L'actrice se fait rare à l'écran, mais c'était pour être plus proche de ses deux fils, Barnabé (28 ans) et Gabriel Kane (13 ans). "Je ne me suis pas lancée comme l'aurait fait toute ambitieuse qui se respecte. Je crois sincèrement que pour être une actrice avec une carrière qu'elle mérite, il faut de la chance, mais aussi beaucoup de liberté, et pas de responsabilités, or j'ai toujours eu des responsabilités, j'ai toujours été un chef de famille, un patriarche même, je me suis occupée de tout le monde tout le temps, j'ai fait passer les autres avant moi, ça ne fait pas de moi une sainte", sourit la comédienne.

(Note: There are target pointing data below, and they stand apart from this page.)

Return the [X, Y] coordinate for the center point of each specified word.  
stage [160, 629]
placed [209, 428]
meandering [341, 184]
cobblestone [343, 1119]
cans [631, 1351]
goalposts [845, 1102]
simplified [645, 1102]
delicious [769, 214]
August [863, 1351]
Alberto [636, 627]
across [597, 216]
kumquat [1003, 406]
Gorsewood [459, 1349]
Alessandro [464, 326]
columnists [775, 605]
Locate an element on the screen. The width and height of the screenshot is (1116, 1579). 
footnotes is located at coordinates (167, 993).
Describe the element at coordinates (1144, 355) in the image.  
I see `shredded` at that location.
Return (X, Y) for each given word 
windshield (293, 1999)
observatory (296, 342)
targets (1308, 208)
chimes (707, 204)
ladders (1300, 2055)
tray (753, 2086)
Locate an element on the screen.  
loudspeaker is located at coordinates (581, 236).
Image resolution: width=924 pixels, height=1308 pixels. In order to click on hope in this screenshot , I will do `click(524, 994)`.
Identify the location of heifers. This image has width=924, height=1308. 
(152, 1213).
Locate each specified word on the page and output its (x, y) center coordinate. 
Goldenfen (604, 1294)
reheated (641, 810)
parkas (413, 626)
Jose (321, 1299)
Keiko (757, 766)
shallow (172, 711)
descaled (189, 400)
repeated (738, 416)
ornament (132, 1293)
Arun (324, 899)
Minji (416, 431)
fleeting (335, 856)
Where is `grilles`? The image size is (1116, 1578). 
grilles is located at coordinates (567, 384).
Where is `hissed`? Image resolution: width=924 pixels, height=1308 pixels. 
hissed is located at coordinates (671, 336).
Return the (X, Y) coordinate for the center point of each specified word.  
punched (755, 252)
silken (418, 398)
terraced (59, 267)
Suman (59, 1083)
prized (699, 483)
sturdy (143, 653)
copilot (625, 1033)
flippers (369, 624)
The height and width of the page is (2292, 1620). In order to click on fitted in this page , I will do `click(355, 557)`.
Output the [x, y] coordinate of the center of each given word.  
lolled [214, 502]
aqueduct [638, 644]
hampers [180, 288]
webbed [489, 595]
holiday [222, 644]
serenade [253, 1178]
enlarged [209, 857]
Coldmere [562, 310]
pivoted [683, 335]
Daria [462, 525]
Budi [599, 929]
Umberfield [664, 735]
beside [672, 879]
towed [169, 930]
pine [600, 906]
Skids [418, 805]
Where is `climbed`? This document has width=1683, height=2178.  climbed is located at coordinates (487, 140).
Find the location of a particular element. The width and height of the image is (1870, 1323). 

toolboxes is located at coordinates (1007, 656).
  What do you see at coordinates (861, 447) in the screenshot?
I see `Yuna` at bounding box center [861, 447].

"C'est vrai que je travaille moins que les autres, parce que je passe beaucoup de temps chez moi", dit-elle, "Pour moi, ce n'est pas possible de partir faire un film sans voir mon fils pendant trois mois. Je ne sais pas comment font les autres actrices, si les nounous arrivent à les remplacer, ou si elles ont un mec formidable à la maison, qui tient le gouvernail quand maman n'est pas là. Mais nous ne sommes pas la profession la plus stable sur le plan sentimental et conjugal".

"Une place à part"

"Ce n'est pas un métier que je fais pour l'argent ou être célèbre, j'ai envie de faire des choses inattendues", affirme Isabelle Adjani, "Je vais essayer de m'organiser pour l'année qui vient, parce que j'ai pas mal de projets". L'actrice a ainsi pris une option sur le livre de Catherine Rambert, "Imposture sur papier glacé", qu'elle fait adapter : "Une comédie de mœurs sur les people, qui peut être amusante à faire". Elle se réjouit de travailler avec les "Grolandais" Benoît Delepine et Gustave Kervern (coréalisateurs de "Louise Michel") : "Ils m'écrivent un film, ce qui m'enchante ; quand ils seront prêts, je serai prête pour eux». Il y a aussi un projet avec Yamina Benguigui, "Elle est en train d'écrire le scénario", et un autre film dont le tournage devrait commencer en juin.

Le théâtre ? "Pourquoi pas, j'adore ça, mais en ce moment ça m'empêcherait de faire des films", répond-elle. Et puis il y a encore cet album de duos enregistrés avec Étienne Daho, Christophe, Seal, Akhenaton... produit par Pascal Obispo : "Il est fait, mais il ne veut pas le sortir dans l'état de l'industrie du disque actuel, il cherche une idée pour le diffuser". "Sans mégalomanie", Isabelle Adjani veut "occuper une place à part". La sienne.